Fiquei perdido no tempo. Tudo começou a se mover muito devagar. E a girar. Parei de raciocinar comecei a ser arrastado pela mãe de João, tentando de tudo pra não demonstrar que estava em pânico. Tenho certeza que ela percebeu, mas tenho certeza que, naquele momento, ela não se importava comigo.
Desci na agência, fui até o caixa e conferi. O dinheiro do crédito estava na minha conta recém aberta com uma autorização falsificada do meu pai. Tentei sacar tudo, mas o caixa eletrônico não deixou. Precisei enfrentar a fila e mostrar o contrato para o caixa. Ele notou que eu suava, apesar do ar condicionado na agência.
“Você não está bem, menino. Vai pra casa. Deixa pra comprar suas coisas depois.”
Acho que não respondi. Sei que voltei pro carro. A mãe do João me esperava fumando, em pé do lado de fora. Talvez ela estivesse nervosa, mas eu não sei dizer. Tudo pra mim era eu, naquele momento.

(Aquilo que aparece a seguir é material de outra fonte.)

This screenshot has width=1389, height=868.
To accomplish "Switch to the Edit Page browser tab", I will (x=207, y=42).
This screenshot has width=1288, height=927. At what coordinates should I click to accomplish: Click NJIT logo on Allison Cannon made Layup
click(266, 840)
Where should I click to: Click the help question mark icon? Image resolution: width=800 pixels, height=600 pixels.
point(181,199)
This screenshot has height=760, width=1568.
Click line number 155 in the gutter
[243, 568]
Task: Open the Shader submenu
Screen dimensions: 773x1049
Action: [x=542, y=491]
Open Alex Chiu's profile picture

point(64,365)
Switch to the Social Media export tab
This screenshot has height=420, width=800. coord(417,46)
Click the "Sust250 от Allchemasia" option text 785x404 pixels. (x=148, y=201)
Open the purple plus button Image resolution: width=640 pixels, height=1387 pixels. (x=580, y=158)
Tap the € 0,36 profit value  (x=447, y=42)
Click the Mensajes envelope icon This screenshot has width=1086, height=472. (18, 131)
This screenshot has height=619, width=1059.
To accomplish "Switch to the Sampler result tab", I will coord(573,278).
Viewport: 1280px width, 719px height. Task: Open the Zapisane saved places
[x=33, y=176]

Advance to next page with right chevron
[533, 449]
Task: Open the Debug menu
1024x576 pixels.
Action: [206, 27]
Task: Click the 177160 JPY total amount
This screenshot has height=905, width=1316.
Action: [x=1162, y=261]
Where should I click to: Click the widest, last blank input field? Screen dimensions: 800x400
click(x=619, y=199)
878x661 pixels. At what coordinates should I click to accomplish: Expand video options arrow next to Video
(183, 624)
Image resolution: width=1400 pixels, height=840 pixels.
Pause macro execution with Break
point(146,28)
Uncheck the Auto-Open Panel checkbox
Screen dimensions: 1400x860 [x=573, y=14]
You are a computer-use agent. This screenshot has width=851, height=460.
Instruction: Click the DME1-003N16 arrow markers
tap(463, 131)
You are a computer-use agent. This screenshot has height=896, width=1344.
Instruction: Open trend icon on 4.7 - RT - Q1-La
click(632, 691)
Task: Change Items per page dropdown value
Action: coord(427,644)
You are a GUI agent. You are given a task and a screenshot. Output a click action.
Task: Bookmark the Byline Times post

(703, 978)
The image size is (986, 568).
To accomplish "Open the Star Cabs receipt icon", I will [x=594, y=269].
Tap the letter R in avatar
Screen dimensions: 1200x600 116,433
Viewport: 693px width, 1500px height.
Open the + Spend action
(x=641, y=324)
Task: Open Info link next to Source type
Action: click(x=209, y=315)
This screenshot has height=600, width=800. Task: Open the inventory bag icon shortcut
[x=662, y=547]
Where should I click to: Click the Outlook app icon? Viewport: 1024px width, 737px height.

Ela ligou o carro e fizemos uma viagem infinita até Santa Luzia. Fomos até um hospital. Uma construção grande e triste, com todas aquelas janelas escondendo gente doente. Pessoas morrendo mais que nascendo. Parentes andando em silêncio pelos corredores. Fantasmas tentando entender o que tinha acabado de acontecer a eles mesmos.
Quando ela parou o carro, eu me sentia velho, cansado, com muito medo. Estava dominado pela sensação de que fazer algo ilegal era fazer algo muito errado.
“Me dá o dinheiro e me espera aqui no carro. Eu volto num instante.”
Acho que foi rápido. Enquanto ela estava no hospital, fiquei me perguntando se ela já tinha feito isso outras vezes. Se estava ali de novo. Se eu teria que voltar ali em algum outro momento da minha vida.
A mãe do João voltou, me entregou um saquinho de papel pardo com uma cartela de comprimidos. Voltamos no mesmo silêncio em que fomos.
Antes de ir embora, agradeci. Ela me pediu cuidado, falou pra pensarmos muito e se colocou disposta a ajudar no que fosse preciso.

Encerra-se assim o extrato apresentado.